L’industria farmaceutica italiana vuole crescere e contribuire alla resilienza del nostro sistema sanitario e all’autonomia strategica dell’Europa.
L’industria farmaceutica italiana sta compiendo uno sforzo imponente per riportare le produzioni in Italia e alleviare l’Italia e l’Europa dalla dipendenza del gigante asiatico che opera soprattutto da India e Cina e sull’altra sponda dagli Stati Uniti. Il Big Pharma nazionale si compone di una galassia di divisioni italiane di multinazionali, ma anche di una sessantina di agguerrite piccole e medie imprese che operano nella produzione dei principi attivi, sino al farmaco finito. I progetti di sviluppo sono stati stimati dal Cluster Tecnologico Nazionale Alisei in 1,5 miliardi di euro e 11mila nuovi posti di lavoro e sono stati proposti per il PNNR (il piano nazionale di ripresa e resilienza) per ampliare e modernizzare la farmaceutica made in Italy sulla base delle capacità produttive esistenti, delle potenzialità di nuove attività e delle possibili carenze a livello nazionale ed europeo.
Gli investimenti possono potenziare le produzioni sia in termini quantitativi che qualitativi, ma anche fare da volano per innovare i processi in termini di ottimizzazione delle attività e riduzione dell’impatto ambientale, rientrando dunque anche nelle priorità indicate in materia dal piano Next Generation UE. Nel dettaglio gli interventi possono essere rivolti all’ampliamento di impianti esistenti e la creazione di nuovi con l’obiettivo di aumentare il potenziale di crescita delle aziende e dei posti di lavoro.
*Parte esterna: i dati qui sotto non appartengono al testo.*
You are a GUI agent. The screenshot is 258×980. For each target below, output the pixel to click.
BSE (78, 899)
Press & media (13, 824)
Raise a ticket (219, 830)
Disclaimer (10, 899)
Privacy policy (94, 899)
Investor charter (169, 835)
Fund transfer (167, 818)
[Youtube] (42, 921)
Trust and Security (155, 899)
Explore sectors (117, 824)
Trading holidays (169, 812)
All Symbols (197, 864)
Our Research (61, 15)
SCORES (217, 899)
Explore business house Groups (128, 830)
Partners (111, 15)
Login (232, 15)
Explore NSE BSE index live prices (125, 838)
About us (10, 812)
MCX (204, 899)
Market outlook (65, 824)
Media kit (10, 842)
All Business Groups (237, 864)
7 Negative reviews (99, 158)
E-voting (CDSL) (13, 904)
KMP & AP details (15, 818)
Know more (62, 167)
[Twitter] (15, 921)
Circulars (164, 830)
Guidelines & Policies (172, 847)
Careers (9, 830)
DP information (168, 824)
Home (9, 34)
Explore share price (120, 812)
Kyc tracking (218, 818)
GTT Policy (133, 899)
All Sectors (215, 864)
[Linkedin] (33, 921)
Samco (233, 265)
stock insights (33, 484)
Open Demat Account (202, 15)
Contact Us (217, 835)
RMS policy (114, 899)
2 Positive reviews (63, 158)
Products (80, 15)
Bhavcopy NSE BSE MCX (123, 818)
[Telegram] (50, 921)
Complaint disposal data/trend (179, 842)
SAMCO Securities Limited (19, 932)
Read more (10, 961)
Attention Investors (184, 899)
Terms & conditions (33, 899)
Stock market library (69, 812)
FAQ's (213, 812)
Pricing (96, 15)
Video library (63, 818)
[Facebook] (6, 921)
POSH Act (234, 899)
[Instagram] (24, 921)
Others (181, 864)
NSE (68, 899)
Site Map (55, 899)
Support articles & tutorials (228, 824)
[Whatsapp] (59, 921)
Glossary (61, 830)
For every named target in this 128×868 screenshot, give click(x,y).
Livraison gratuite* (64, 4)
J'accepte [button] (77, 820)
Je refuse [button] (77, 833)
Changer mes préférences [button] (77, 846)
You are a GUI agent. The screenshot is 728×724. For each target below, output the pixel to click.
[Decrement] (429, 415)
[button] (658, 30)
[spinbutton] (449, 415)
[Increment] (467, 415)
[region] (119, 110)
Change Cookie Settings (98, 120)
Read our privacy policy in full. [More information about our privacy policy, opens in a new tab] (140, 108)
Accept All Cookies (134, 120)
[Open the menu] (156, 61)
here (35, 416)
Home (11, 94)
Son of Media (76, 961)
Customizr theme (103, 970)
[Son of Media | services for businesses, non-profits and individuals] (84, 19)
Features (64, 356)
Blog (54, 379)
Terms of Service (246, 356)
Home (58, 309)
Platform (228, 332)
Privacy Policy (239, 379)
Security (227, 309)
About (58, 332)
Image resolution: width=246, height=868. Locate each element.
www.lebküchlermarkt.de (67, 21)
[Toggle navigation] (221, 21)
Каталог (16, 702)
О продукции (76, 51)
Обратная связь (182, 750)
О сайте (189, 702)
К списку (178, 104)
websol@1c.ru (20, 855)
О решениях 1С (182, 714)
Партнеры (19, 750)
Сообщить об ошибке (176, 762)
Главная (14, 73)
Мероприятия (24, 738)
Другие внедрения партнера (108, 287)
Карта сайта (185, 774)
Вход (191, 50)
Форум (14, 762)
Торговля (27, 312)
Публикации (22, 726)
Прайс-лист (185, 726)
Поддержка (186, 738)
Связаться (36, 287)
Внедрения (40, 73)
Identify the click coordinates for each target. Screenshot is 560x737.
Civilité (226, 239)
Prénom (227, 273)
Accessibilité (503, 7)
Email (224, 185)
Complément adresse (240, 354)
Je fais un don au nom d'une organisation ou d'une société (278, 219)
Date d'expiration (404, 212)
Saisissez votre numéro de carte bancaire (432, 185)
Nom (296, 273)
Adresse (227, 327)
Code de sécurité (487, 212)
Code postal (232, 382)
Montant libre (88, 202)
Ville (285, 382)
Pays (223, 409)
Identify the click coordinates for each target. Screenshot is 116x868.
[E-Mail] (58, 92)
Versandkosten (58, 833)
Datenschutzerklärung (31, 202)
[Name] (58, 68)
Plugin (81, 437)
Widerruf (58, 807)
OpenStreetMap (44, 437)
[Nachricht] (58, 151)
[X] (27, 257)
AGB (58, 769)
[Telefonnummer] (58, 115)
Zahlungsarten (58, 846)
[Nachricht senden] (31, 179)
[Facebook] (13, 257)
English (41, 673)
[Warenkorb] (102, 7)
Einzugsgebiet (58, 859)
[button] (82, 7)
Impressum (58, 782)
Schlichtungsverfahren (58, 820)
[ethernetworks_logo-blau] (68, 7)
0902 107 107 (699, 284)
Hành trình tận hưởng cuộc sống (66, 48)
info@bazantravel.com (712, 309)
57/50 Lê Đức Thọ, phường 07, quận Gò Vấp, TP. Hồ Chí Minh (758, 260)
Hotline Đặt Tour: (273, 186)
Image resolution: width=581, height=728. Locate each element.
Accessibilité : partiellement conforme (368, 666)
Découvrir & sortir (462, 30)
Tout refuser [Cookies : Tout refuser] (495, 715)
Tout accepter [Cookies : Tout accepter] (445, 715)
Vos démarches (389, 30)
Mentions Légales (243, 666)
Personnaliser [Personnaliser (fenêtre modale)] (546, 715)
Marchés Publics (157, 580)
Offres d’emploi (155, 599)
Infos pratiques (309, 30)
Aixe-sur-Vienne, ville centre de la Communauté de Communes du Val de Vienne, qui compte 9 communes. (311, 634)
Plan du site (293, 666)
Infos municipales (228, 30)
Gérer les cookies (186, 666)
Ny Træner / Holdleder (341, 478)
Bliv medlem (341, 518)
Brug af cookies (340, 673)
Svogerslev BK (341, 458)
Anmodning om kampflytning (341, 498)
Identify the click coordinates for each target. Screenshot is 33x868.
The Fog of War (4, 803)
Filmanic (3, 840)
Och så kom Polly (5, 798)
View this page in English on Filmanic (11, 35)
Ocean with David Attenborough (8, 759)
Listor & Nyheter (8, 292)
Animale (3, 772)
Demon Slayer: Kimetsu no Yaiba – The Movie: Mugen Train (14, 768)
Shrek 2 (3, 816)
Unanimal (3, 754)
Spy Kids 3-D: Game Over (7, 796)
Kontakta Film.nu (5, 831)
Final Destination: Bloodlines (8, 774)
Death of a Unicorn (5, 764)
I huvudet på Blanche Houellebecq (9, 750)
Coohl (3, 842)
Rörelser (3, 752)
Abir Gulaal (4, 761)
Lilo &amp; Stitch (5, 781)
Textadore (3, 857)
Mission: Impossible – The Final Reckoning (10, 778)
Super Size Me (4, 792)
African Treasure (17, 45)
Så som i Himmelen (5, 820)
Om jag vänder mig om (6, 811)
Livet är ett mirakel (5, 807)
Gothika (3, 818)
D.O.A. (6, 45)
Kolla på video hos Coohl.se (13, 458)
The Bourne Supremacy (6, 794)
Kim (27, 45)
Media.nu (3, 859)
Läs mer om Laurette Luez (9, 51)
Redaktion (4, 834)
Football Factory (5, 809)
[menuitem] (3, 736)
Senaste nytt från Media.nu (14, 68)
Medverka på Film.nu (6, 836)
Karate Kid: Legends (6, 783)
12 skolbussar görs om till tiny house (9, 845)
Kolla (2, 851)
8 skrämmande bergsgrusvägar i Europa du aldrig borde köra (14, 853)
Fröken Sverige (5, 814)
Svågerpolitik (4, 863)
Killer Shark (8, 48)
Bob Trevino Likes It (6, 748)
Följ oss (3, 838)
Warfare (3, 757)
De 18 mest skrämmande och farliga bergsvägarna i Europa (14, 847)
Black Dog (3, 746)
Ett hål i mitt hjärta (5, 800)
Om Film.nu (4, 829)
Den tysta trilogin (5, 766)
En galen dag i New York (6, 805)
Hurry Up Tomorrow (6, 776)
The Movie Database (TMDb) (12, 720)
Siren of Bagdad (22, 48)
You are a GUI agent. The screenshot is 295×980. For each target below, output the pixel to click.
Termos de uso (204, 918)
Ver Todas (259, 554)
Un innesto su un sistema solido: l’industria farmaceutica è il comparto che negli ultimi 5 anni ha incrementato più di tutti l’occupazione in Italia e secondo un’indagine di Alisei il Pharma italiano ha il più alto tasso di competenze e tecnologie tra i paesi europei per la produzione di medicinali e principi attivi di maggior consumo. E a giugno, o al più tardi a settembre in Italia sarà pronto il vaccino anti-Covid ReiThera che con la produzione di 100 milioni di dosi negli obiettivi dovrebbe rendere l’Italia autosufficiente nella partita cruciale per le vaccinazioni, dove il nostro paese ha già sperimentato cosa vuol dire competere con le multinazionali del vaccino su costi delle fiale e capacità di approvvigionamento degli stati.
Acquisire maggiore competitività in ambito europeo, laddove ci sono paesi come la Francia che hanno fatto investimenti importanti è un primo obiettivo, ma il più importante resta quello, storico, dell’uscita dalla dipendenza da Cina e India che hanno preso il volo grazie a minori vincoli normativi e costo del lavoro più basso. Fattori che nel settore fanno praticare prezzi mediamente più bassi del 25% rispetto a quelli europei, con effetti evidenti: oggi l’80% delle molecole arriva da quei paesi. Un meccanismo che però si è inceppato con la crisi sanitaria dell’ultimo anno che ha portato forti rallentamenti nelle esportazioni e carenze nell’approvvigionamento.
Per questo l’industria chimica mette in risalto la necessità di poter procedere con le proprie gambe se da parte delle agenzie europee giungerà chiara l’identificazione dei principi attivi su cui produttori e ed enti regolatori devono concentrarsi. Con la consapevolezza che l’Italia è in grado di produrre il 90% circa di tutte le molecole di cui l’Europa ha bisogno, un valore che attraverso ulteriori partnership pubblico-privato daranno più occupazione, nuovi profili professionali e di fronte alle emergenze il rafforzamento della produzione nazionale può contribuire a dare maggiore efficienza al sistema sanitario che mai come in questi ultimi 12 mesi è stato messo a dura prova.